The high-level API is a JavaScript API created on top of a low-level API. It provides convenient way of compressing and decompressing bzip2 data.

...TODO sample code

BZ2 class

Static methods

setBinary(binary)

Sets the WebAssembly binary. The method does not exists in variants with embedded binary. It must be called before BZ2.create().

  • binary
    WebAssembly binary that is associated with current variant of wasmbzpi2. The binary can be in any form that WebAssembly.compile() or WebAssembly.compileStreaming() accepts.

async create(memoryMax, wasi)

Creates new instance of BZ2 class that contains instance of libbzip2 WebAssembly module.

  • memoryMax optional
    Maximum memory that WebAssembly module can allocate, unlimited by default.
  • wasi optional
    A WASI system calls.
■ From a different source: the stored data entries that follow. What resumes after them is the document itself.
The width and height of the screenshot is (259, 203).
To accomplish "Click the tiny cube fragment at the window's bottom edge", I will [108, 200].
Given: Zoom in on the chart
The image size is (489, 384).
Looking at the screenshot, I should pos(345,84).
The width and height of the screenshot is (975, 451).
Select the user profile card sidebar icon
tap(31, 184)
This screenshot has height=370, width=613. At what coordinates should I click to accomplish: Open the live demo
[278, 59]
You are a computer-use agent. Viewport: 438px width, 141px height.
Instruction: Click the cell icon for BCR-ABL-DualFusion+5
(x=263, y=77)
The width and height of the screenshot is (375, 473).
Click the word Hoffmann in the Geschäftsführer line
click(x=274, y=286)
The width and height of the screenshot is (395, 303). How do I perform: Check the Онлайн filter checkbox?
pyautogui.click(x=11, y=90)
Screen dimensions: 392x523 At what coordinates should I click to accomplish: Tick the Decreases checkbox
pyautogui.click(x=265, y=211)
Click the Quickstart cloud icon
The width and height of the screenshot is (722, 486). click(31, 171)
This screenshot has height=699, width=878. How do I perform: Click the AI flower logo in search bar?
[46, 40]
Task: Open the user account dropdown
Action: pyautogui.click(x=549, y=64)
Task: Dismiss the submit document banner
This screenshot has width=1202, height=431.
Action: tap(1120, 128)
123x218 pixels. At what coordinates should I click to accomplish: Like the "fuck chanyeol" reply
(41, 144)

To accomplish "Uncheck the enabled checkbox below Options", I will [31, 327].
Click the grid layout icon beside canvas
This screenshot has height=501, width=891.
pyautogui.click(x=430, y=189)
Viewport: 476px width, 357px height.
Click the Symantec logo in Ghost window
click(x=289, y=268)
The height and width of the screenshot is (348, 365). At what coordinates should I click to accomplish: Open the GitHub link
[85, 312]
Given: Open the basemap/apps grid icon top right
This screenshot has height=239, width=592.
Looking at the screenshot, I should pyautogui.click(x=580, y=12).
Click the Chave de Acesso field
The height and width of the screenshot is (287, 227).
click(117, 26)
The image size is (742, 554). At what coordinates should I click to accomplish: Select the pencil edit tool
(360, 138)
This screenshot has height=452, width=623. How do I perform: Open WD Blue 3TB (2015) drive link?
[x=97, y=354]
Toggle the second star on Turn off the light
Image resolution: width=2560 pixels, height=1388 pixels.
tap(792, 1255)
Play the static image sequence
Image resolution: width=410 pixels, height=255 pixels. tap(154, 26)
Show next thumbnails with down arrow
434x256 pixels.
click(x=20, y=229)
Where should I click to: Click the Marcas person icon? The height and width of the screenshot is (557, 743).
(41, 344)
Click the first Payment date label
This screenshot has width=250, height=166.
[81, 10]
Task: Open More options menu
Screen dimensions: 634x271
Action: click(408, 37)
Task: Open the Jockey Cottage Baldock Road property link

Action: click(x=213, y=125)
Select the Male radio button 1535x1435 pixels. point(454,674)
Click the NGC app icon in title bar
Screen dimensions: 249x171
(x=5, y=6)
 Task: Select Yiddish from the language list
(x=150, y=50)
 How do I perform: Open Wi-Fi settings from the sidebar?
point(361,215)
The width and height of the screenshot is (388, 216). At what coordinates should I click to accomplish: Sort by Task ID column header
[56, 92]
It is used only in libbzip2-stdio variant.
  • Return value
    A Promise that resolves to a BZ2 object.

Instance properties

version
A libbzip2 version string.

Instance methods

compress(input, maxOutputSize, level)

Compress single array at once and returns the result.

  • input
    An array-like input data.
  • maxOutputSize optional
    A maximum size of the output. By default, it is calculated based on input for worst case compression ratio.
  • level optional
    A compression level from 1 to 9. Default is 9.
  • Return value
    A Uint8Array containing compressed data.
  • Throws
    BZ2.BufferError if output is bigger than maxOutputSize.
    BZ2.Error if libbzip2 error occurred.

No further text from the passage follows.